The first director of the Tunisian Antiquities Service (1885-95), René du Coudray de la Blanchère, and his immediate superior at the French ministry of Public Instruction and Fine Arts, Xavier Charmes, were the main actors of the implementation of the national Tunisian museum project. The project was conceived by Kheireddine Pacha and advisors from the French scientific body who were in an archaeological mission in Tunisia. 

Only two departments were opened to the public in 1888. They were situated on the first floor of Mhammed Bey’s palace and were accessible through the big staircase starting at entrance hall or driba. These departments were composed of:
A covered patio where a collection of Latin inscriptions was exposed. It included the famous set of neo-Punic votive steles from Maghraoua which was owned by Mhammed Khaznadar. This space was given the name ‘epigraphic museum’ following the museographic nomenclature of that time
A reception hall surmounted by a dome in gilded wood where mosaics, ceramics, and statuary works were exposed. This space was named ‘The Ancient Museum’. The dimensions of this hall (130 m2) allowed the mosaicists’ workshop which was created towards 1885 at the Alaoui Museum to lay the famous mosaic called Neptune’s Triumph with its Nereides and Tritons cortege on its ground.

In 1896, Paul Gauckler, an archaeologist who lives in the Medina of Tunis and who is attracted by the orientalist world, was named head of the Directorate of Antiquities and Arts. He defines the Alaoui Museum as the main place for the conservation and the exhibition of objects coming from the different archaeological excavations undertaken on the Tunisian soil. 
His redistribution of the palace halls is going on with the adjunction of:
The old dining room, renamed ‘Uthina’s Hall’, which is reserved to ground mosaics, statuary works and objects discovered during the excavations in Oudhna.

The actual Carthage Hall with its mezzanine. The room size also allowed the insertion, on its ground, of two big mosaics illustrating the secret of vinification being delivered by Dionysos to King Ikarios and other illustrating rural life. The presentation of these works is in a highly faithful accordance with that of the whole site. It allows for a bird’s eye view from the second floor gallery.

Paul Gauckler reorganised the permanent exposition of the museum according to chronological criteria and that of objects according to category criteria. Thus, the first floor apartments of the palace and the outbuildings of the ground floor are rearranged to accommodate:
The Christian department, the actual Thugga (Dougga) Hall, which was inaugurated in 1903 and which displays exceptional jewels and works.
An Arab-Muslim museum in the ‘Small Palace’ and the so-called naksha hadida apprenticeship workshop for stucco work which was established in the old pavilion of the internal garden for the benefit of young Tunisian craftsmen.

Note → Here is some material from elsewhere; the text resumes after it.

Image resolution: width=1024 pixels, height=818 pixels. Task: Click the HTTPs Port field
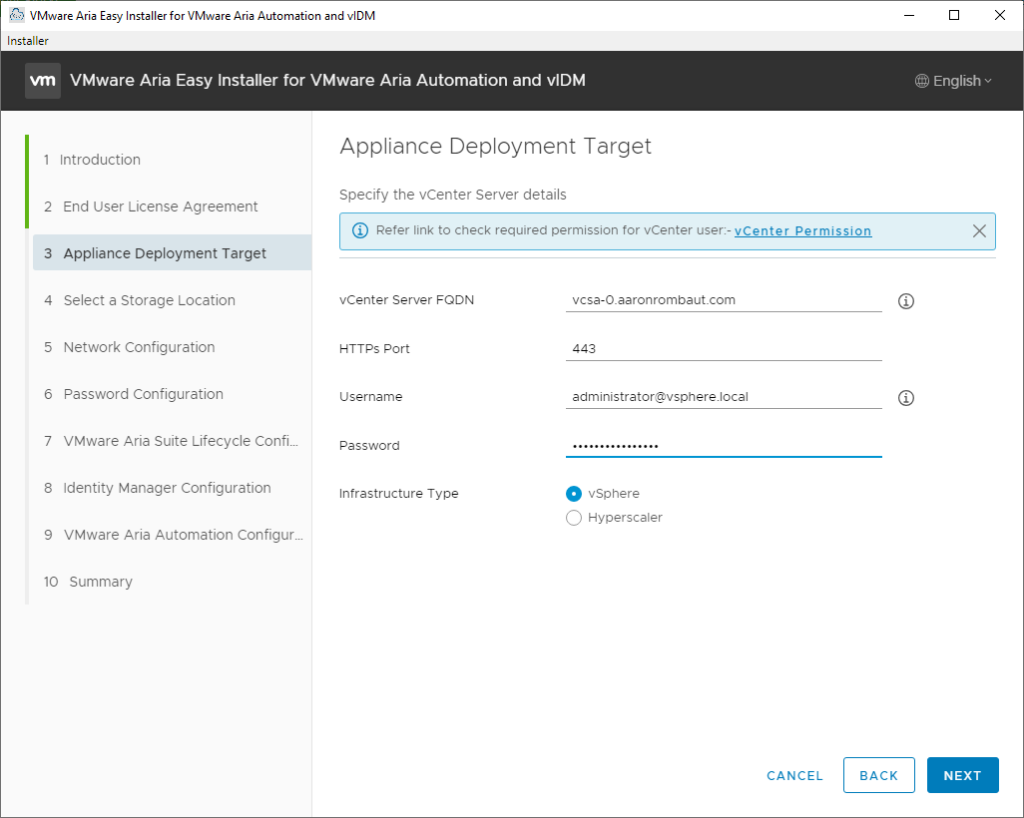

Paul Gauckler took in charge especially the inventory of the Bardo collections. He is the co-author, with René Coudray de la Blanchère, of the Alaoui Museum Catalogue (the irreplaceable A.M.C.). The supplements to this catalogue were published by his successor heads of the Directorate of Tunisian Antiquities and Arts.


 

From 1905 to 1920, the new head of the directorate of antiquities, Alfred Merlin, reorganized the museum into halls bearing the names of great Tunisian archaeological sites. Thus, the halls of Althiburos, Carthage, Dougga, Sousse, Thuburbo Majus, and Thysdrus (El Jem) were created one by one.


Virgil’s Hall, which occupied the bedroom of the old harem, accommodated the famous mosaic representing the poet of Latinity who wrote the ‘Aeneid’ which was discovered in a house in Sousse. This new nomenclature of halls which calls for a visit of the sites is still used today.
 

In 1913, two events livened the Alaoui Museum halls. The first was the inauguration of an Arabic department in the private apartments of the Tunisian palace where an exhibition presented ethnographic collections and Tunisian craft products. 
The second event was the creation of another department reserved for the collections coming from the Mahdia underwater excavations that were conducted by Alfred Merlin between 1907 and 1911. 

Thus, a decree in 1907 transformed the Alaoui Museum into a public institution with a legal personality. This text, which defines the prerogatives of the museum and designates its ordinary, extraordinary, and special resources, granted it an autonomy status. The director of the Antiquities and Arts Service had the ultimate responsibility for the museum. He was assisted by an administrative curator. Bertrand Pradère, who had already been in this position since the inauguration of the museum, assumed this role until his retirement in 1928.

In the beginning of the XXth Century, an association of the friends of the Alaoui Museum was created. It was very active until the beginning of the 1950s: it brought Europeans and Tunisians together, financially supported the museum to buy antiquities, and incited collectors to donate. The association was the vehicle of a positive image of the museum both in Tunisia and the throughout world.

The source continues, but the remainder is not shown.